In this tutorial, we will walk you through the process of fine-tuning a SmolVLA model and deploying it on a real robot arm. We will cover environment setup, training, inference, and common troubleshooting issues.

This tutorial is for LeRobot by Hugging Face, which is different than phosphobot. It’s geared towards more advanced users with a good understanding of Python and machine learning concepts. If you’re new to robotics or AI, we recommend starting with the phosphobot documentation.

This tutorial may be outdated

The LeRobot library is under active development, and the codebase changes frequently. While this tutorial is accurate as of June 11, 2025, some steps or code fixes may become obsolete. Always refer to the official LeRobot documentation for the most up-to-date information.

What is LeRobot by Hugging Face?

LeRobot is a platform designed to make real-world robotics more accessible for everyone. It provides pre-trained models, datasets, and tools in PyTorch.

It focuses on state-of-the-art approaches in imitation learning and reinforcement learning.

With LeRobot, you get access to:

  • Pretrained models for robotics applications
  • Human-collected demonstration datasets
  • Simulated environments to test and refine AI models

Useful links:

Introduction to SmolVLA

SmolVLA is a 450M parameter, open-source Vision-Language-Action (VLA) model from Hugging Face’s LeRobot team. It’s designed to run efficiently on consumer hardware by using several clever tricks, such as skipping layers in its Vision-Language Model (VLM) backbone and using asynchronous inference to compute the next action while the current one is still executing.

Part 1: Training the SmolVLA Model with LeRobot by Hugging Face

1.1 Environment Setup for LeRobot by Hugging Face

Setting up a clean Python environment is crucial to avoid dependency conflicts. We recommend using uv, a fast and modern Python package manager.

  1. Install uv:

    curl -LsSf https://astral.sh/uv/install.sh | sh
    
  2. Clone the LeRobot Repository:

    git clone https://github.com/huggingface/lerobot.git
    cd lerobot
    

    💡 Pro Tip: Before you start, run git pull inside the lerobot directory to make sure you have the latest version of the library.

  3. Create a Virtual Environment and Install Dependencies: This tutorial uses Python 3.10.

    # Create and activate a virtual environment
    uv venv
    source .venv/bin/activate
    
    # Install SmolVLA and its dependencies
    uv pip install -e ".[feetech,smolvla]"
    

1.2 Training on a GPU-enabled Machine with LeRobot by Hugging Face

Training a VLA model is computationally intensive and requires a powerful GPU. This example uses an Azure Virtual Machine with an NVIDIA A100 GPU, but any modern NVIDIA GPU with sufficient VRAM should work.

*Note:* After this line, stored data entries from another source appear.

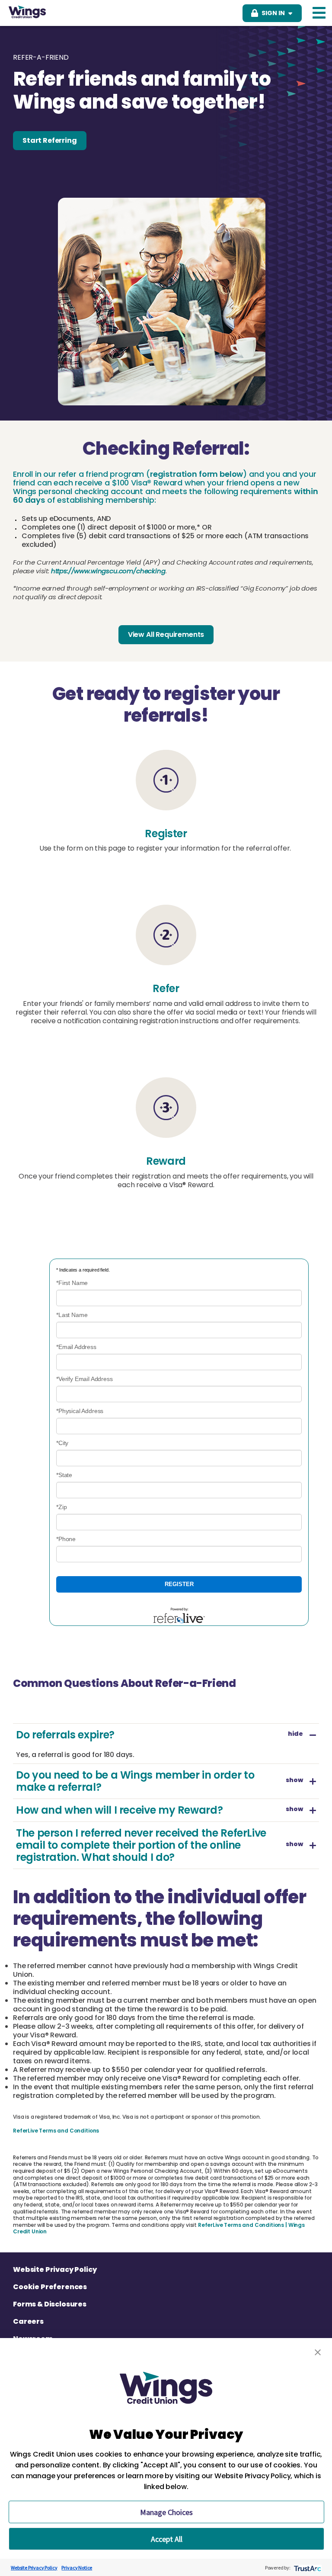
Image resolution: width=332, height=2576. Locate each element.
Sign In (273, 13)
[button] (317, 2352)
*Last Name (71, 1314)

Note on MacBook Pro: While it’s technically possible to train on a MacBook Pro with an M-series chip (using the mps device), it is extremely slow and not recommended for serious training runs.

  1. The Training Command: We will fine-tune the base SmolVLA model on a “pick and place” dataset from the Hugging Face Hub.

    # We recommend using tmux to run the training session in the background
    tmux
    
    # Start the training
    uv run lerobot/scripts/train.py \
    --policy.path=lerobot/smolvla_base \
    --dataset.repo_id=PLB/phospho-playground-mono \
    --batch_size=256 \
    --steps=30000 \
    --wandb.enable=true \
    --save_freq=5000 \
    --wandb.project=smolvla
    
    • --save_freq: Saves a model checkpoint every 5000 steps, which is useful for not losing your work.

    Note on WandB: As of June 11, 2025, Weights & Biases logging (wandb) may have issues in the current version of LeRobot. If you encounter errors, you can disable it by changing the flag to --wandb.enable=false.

  2. Fixing config.json You need to change n_action_steps in the config.json file. The default value is set to 1, but for inference on SmolVLA, it should be set to 50. This is only used during inference, but it’s easier to fix it now rather than later (before uploading the model to the Hugging Face Hub).

    • Locate the config.json file: It will be in the lerobot/smolvla_base directory.

    • Edit the file: Open it in a text editor and change the line:

      "n_action_steps": 1,
      

      to

      "n_action_steps": 50,
      

    Note: If you don’t change this, the inference will be very slow, as the model will only predict one action at a time instead of a sequence of actions.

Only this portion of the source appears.